На следующий день похолодало. Пошли дожди. И первые садовые сверчки смолкли. Теперь я жду тепла. Июль месяц пошел. Конечно, будет жара. И тогда сверчки заведут свои ночные песни. А громче всех «Шаляпин» заголосит, бесстрашный сверчок, живущий где-то в твориле погреба. Будем слушать.
* * *
А вот эту живность дворовую прежде меня углядел сосед, покойный теперь Кузьмич. Как-то вечером позвал он меня:
– Иди глянь…
Пошел я к нему во двор. Он сидит возле летней кухни и что-то разглядывает в сумерках.
– Гляди…
Поглядел я и понял. На низко висящем проводе, что вел в летнюю кухню, работал большой пузатый паук. Он сновал вверх и вниз, выпуская паутину и укрепляя ее. Он бежал кругом и сновал челноком: вверх – вниз и обратно.
– Каждый вечер так, – объяснил Кузьмич. – Я давно за ним наблюдаю.
Стал наблюдать и я, в своем дворе. И какой уже год гляжу вечерами, как дворовые пауки ладят свои тенета не в укромных местах, а, как говорится, на ходу, где ночная тварь больше летает и дневная тоже. Но днем эти пауки – на отдыхе. А за долгий день сети рвутся. Вот и начинается вечером спешная их починка. А порой все наново приходится плести.

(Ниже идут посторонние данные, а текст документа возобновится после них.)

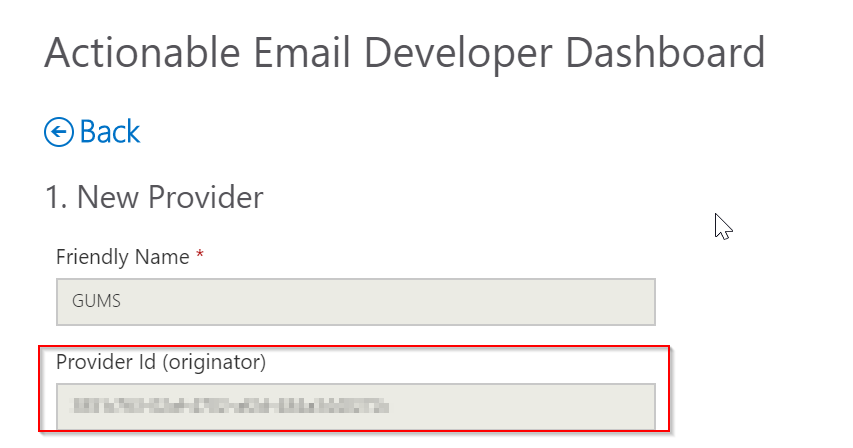Screen dimensions: 853x448
Task: Go back using the Back link text
Action: point(110,132)
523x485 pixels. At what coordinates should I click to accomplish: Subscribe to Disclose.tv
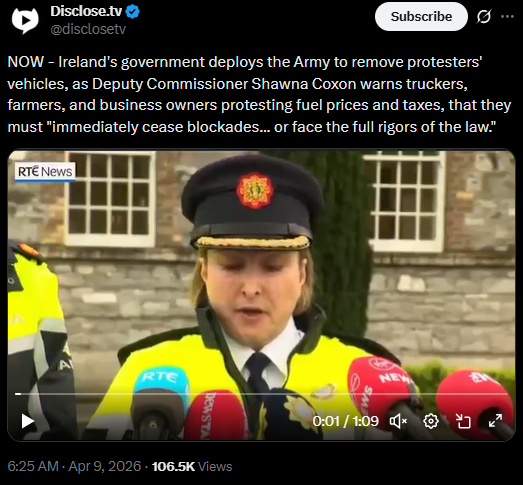(x=421, y=17)
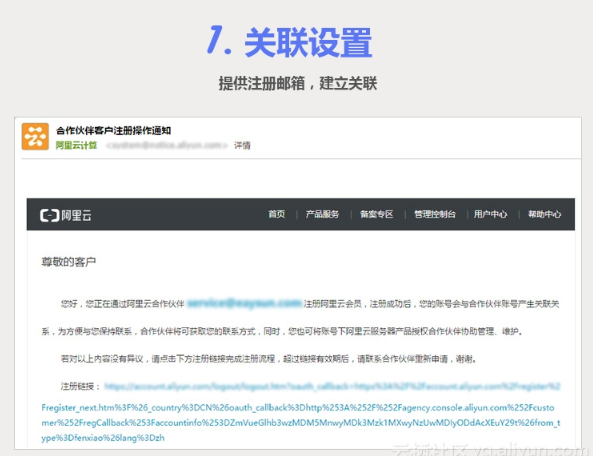Click the sender name 阿里云计算
Image resolution: width=593 pixels, height=456 pixels.
pos(76,145)
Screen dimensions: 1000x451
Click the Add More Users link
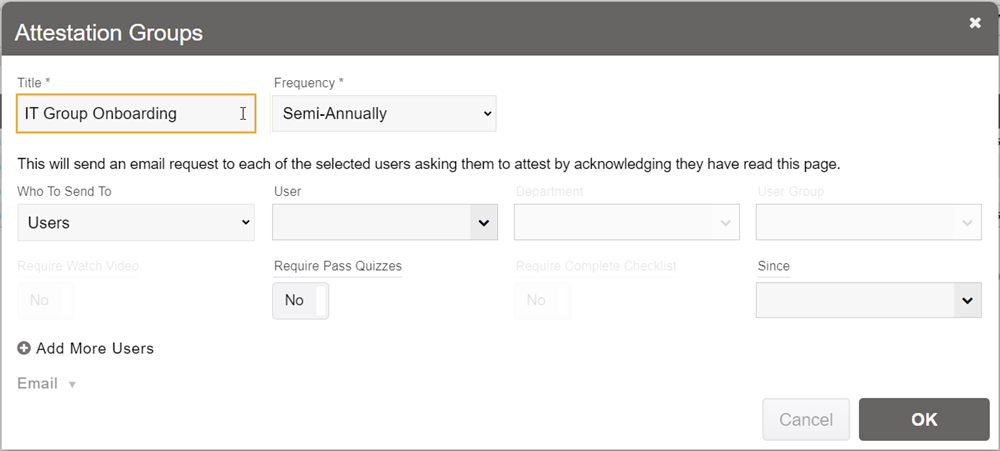(x=95, y=349)
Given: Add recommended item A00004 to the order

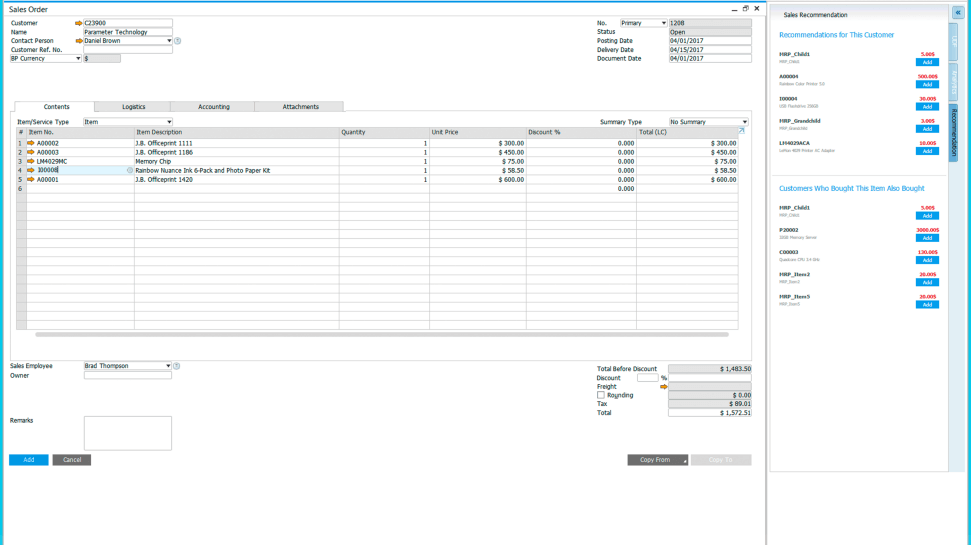Looking at the screenshot, I should pyautogui.click(x=927, y=85).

Свечереет, началась работа. Сноровисто чинит и ладит свою сеть паук. Обычно она висит косым парусом, острым углом к земле. В работе паук словно скользит в воздухе. Нет у него ни циркуля, ни даже простой рулетки, а любо глядеть, как на глазах рождается строгий чертеж – лучи, спаянные воедино кругами ли, многоугольниками. Везде точный размер, без ошибки. И без переделок тоже.

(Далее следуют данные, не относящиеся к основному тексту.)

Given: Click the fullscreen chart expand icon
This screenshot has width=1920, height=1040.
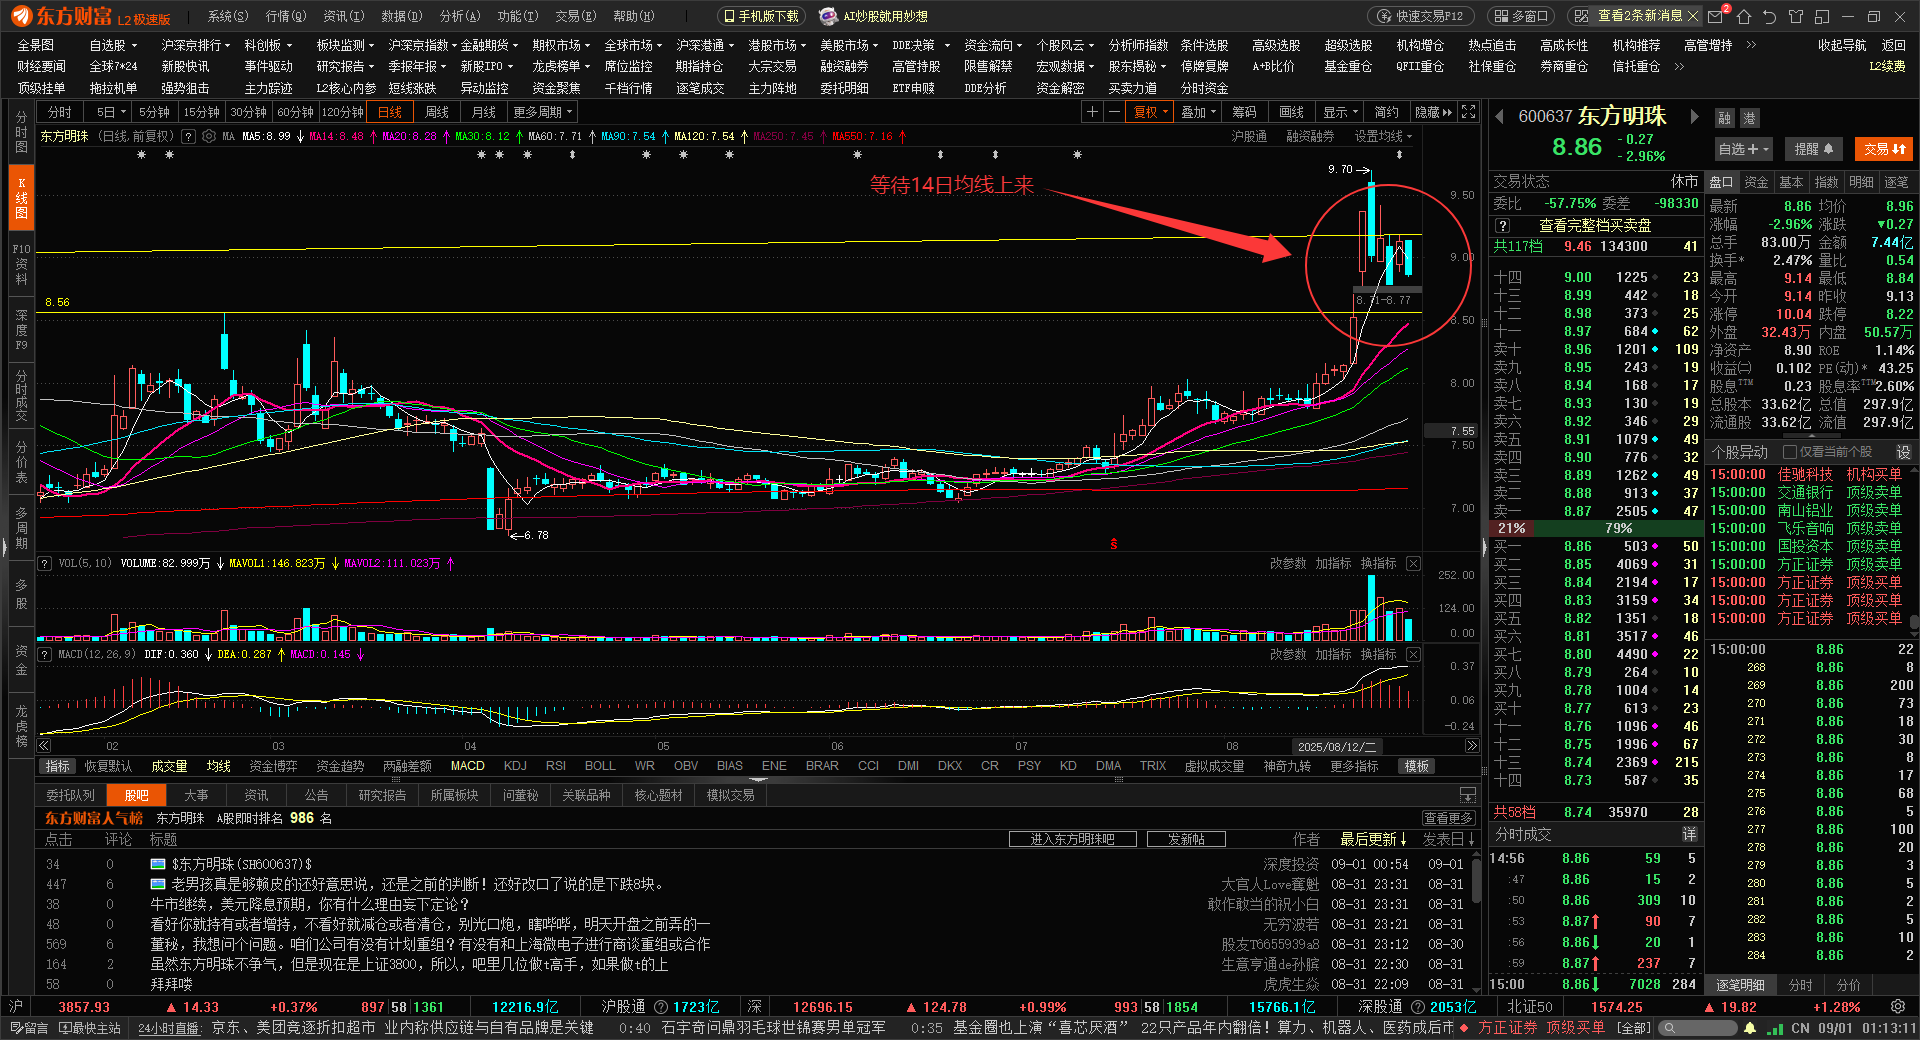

Село солнце, понемногу темнеет. Паук спешит. И вот уже невидимая во тьме сеть готова. А сам он – тяжелый, грузный – в центре ее, настороже.
Утром встаешь: сеть рваная, кончилась ночная охота. Сам паук где-нибудь в щель забился и дремлет до вечерней поры, чтобы в сумерках вновь приняться за дело.
Таких пауков в нашем дворе несколько. Один возле летней кухни приспособился, на проводе. Другой облюбовал бельевую веревку. А еще два устроились высоко, на коньке крыши. Там торчит невысокий шестик, остаток вертушки – детской забавы. От него и тянутся вечерами две сети: вправо и влево. Сначала пауки дрались. Но потом, видно, поняли: места хватит. Помирились, живут.
Вечер. Солнце садится. Пауки наши берутся за дело. Спорая у них работа и четкая. Ладные получаются сети, любо глядеть. И покойно от такого гляденья.
Темнеет. Догорают высокие облака. Паук снует. Тишина и покой. Летний вечер.